It's a good read for anybody, but mystery-loving gardeners will revel in it.
When I was a youngster, I played many a game of marbles and held many a marble of different sizes and colors in my hand. But I never experienced what Sam-the central character in Healey's Cave-experiences when, working in his garden, he unearths a small marble.
In the author's words: "The sphere was small and partially opaque. A cat's eye . . . Light sparkled through glass the color of lichen; muted pale green overlaid swirls of deeper green within." Sam looks at it, admires the colors, then without further thought puts it in his pocket and goes into the house for dinner, not knowing how that small piece of glass will change his life.

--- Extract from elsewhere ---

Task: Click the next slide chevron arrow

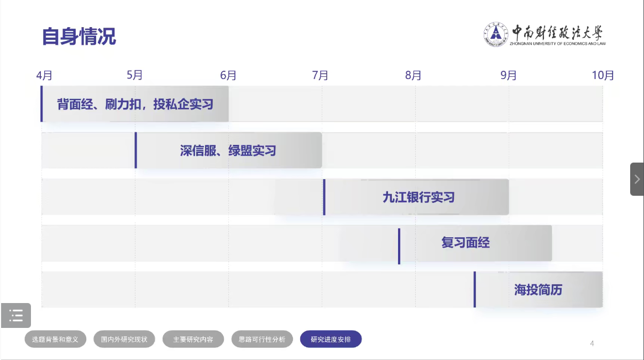Action: pyautogui.click(x=637, y=179)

Sam's life, much like that little bit of glass, is overlaid with different colors, the darkest coming from the disappearance without a trace, a half-century ago, of his younger-by-a-year brother, Billy. Over all the 50 years since Billy disappeared, Sam has been haunted by an unrelenting sense that he, Sam, should have protected his brother.

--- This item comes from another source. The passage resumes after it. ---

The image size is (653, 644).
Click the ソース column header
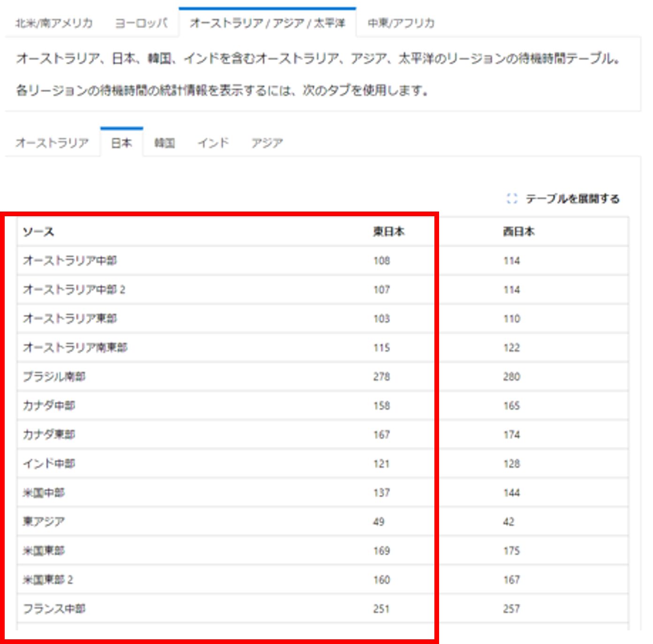38,232
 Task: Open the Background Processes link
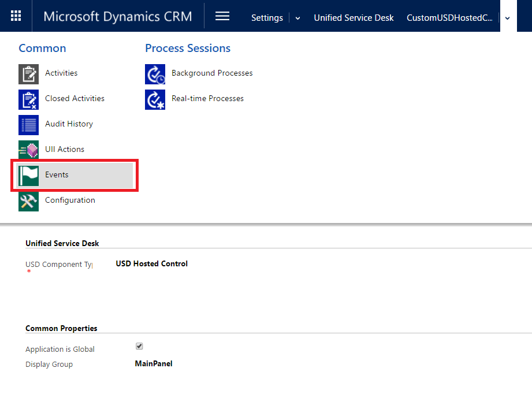point(212,73)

Lazar weaves an engaging tale around the little piece of jade green glass, which, Sam finds, has an astonishing ability to take him out of his daily life and carry him back in time to his childhood days. His friends of those days are still in his life today in one way or another, and Sam learns during his time-traveling with the marble, that incidents-and people-are not always what they seem.
Almost from the beginning of the story, a reader roots for Sam, hopes for the best for him, urges him on toward a successful search for what happened to Billy. Sam is a nice man, a good man, who, despite his problems-not the least of which is a disabled wife-believes that the world is a good place. And with the help of his magical green marble and his own courage and smarts, he proves that to himself.
One of the outstanding elements of this book is Lazar's vivid descriptions of the landscape, the mountains, forests, lakes in Sam's neck of the woods. He creates Sam as a gardener, a lover of the land and its fruits, who has, among his garden plots and cultivated areas, a "white garden." Naturally, everything in it is white: florabunda roses; double Aglaia daisies, sneezewort, lupines, bleeding hearts, Asiatic lilies and dianthus. As I write this, I can see the garden clearly, smell its fragrance, and if I didn't live in a condo, I'd consider planting one myself.
It's clear to the reader that Sam garners much comfort and solace while working among growing things; any gardener knows this, and the descriptions make for a delightful break in the action, in Sam's life, and in the novel's development as the tension builds and revelations come bit by bit. The conclusion is both surprising and satisfying.